Gut, the first feature from the single-named filmmaker Elias, is one such movie.
I make this assertion not out of cynical jab towards a small independent film that is unlikely to reach enough eyeballs to justify any passion either way. Indeed anytime a film made on such minimal means there is a temptation to give the filmmakers a pass for technical or story flaws.
However, I genuinely can’t understand why anyone would want watch Gut let alone make it. It is not just that the premise is hackneyed and cynical. Its not just that it exploits graphic violence against women in pursuit of thrills is morally reprehensible. Its not just that the film clearly has no context for the real world. What makes Gut so truly awful is that it commits all of the aforementioned mistakes while at the same time failing to be even remotely entertaining.
The plot of Gut centers on family man Tom’s relationship with his co-worker Dan. Tom is depressed and dissatisfied until Dan exposes him to an alleged snuff film, with which Tom becomes increasingly obsessed.
The film itself seems to have no idea on how human beings actually interact in the real world. Portrayals of the main characters interacting in their office workplace seem to ape David Lynch by way of a Sonic value meal Ad. Whether this was an intentional tonal decision or not, the result is deeply alienating and creates a barrier between the film and the audience.
This first-act tonal problem is epitomized by the performance of Nicholas Wilder as Dan. Having seen Wilder perform to great effect in previously in the award winning short film The Paradim Shift, its not clear exactly what the intent of this performance is. The character initially seems to exist only as a device to reveal main character Tom’s dissatisfaction with life and work. (Its only 3 minutes into the film when Dan literally asks him “what’s with you lately”) Wilder often seems to be overcompensating for a lack of believable dialogue with broad child-like characterizations. The result is at best theatrical and at worst non-humanoid. Wilder’s overly passionate delivery of even the most implausible and mundane lines creates a strange incongruity with daytime television veteran Jason Vail’s vacant televisual performance as Tom. Its only as Dan becomes less verbal and more reactionary that Wilder is given a chance to truly show his considerable chops with a more than obvious second act plot reveal.
Even with Wilder seeming to shoehorn enthusiasm into the frame, the film itself feels void of energy. Obsession has never been more boring as it is in Gut. Alternating between needlessly endless scenes of workplace tedium, brooding home life scenes and expositional diner conversations. Most shots feel at least 5 seconds too long. Numerous shouts of the tedium of Tom’s day play out with a droning horror underscore and dull and slow pacing. Gut’s idea of mood seems to be long shots of people looking pensive, ticking clocks, and gratuitous insert shots. Awkward, unfunny Attempts at comic relief fall flat including casual humor at the expense of Dan’s visually disabled postal worker.

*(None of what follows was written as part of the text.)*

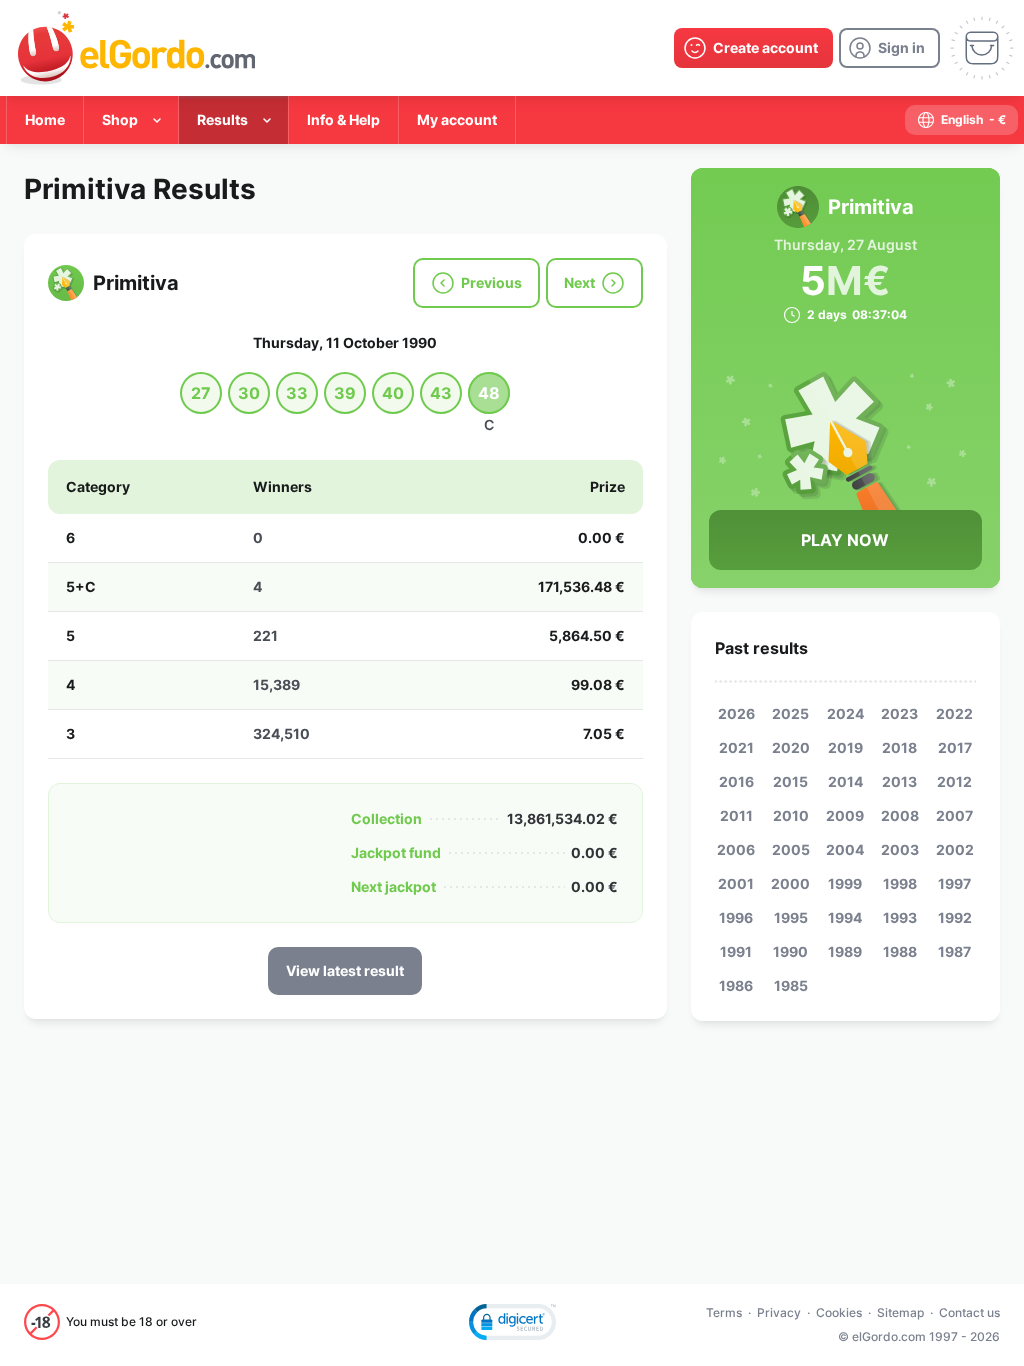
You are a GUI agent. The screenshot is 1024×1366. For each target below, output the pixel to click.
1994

Then comes the gutting. Whereas everything else in the film seems to lack any sense of artistic intention, these methodical long unbroken takes of a nameless man videotaping himself serrating a woman’s midriff seem to relish and linger on the acts of upsetting violence with unrestrained admiration. This is clearly a fetishistic portrayal of snuff film, torture porn at its worst. Montages of the acts of violence intercut with Tom pleasuring himself only further reveal the dark core at the heart of the films artistic intent.
Perhaps what’s so frustrating about this is that the film seems to want it both ways. In true Hayes Code fashion, Tom’s arc seems blueprinted on the sort of moralizing false condemnation that is often used to justify exploitation. Tom will occasionally weep or brood in the shower over how the films have taken over his life. As the film progresses, the plot begins to echo more and more from better films including Videodrome and 8MM. The film so desperately wants to make the point that such violence corrupts, thus proving the film doesn’t approve of its own acts.
However, when considering the lack of even the remotest of artistic achievement in the rest of the film’s sequences, this argument is easily cut down. The scenes of sadistic violence, always against women, are so lovingly shot with ample and relentless focus on the victim’s most sexualized features that it becomes hard to imagine a manner in which the violence isn’t meant to titillate. Moreover, the film goes out of its way to parallel and echo the shots of the gutting in more overt sexual encounters between Tom and his wife. When the rest of the film is so artless and void of any sense of energy, its hard to imagine that every scene is just a formality until the next gutting.
It is almost as if this film exists solely to allow the camera to linger on these shots of a knife slowly gutting the midriff of a female victim. Under this narrowest of objectives perhaps the film initially succeeds. However, as the film refuses to give the audience anything else in the narrative to hold onto, even these scenes begin to prove tedious and gutless.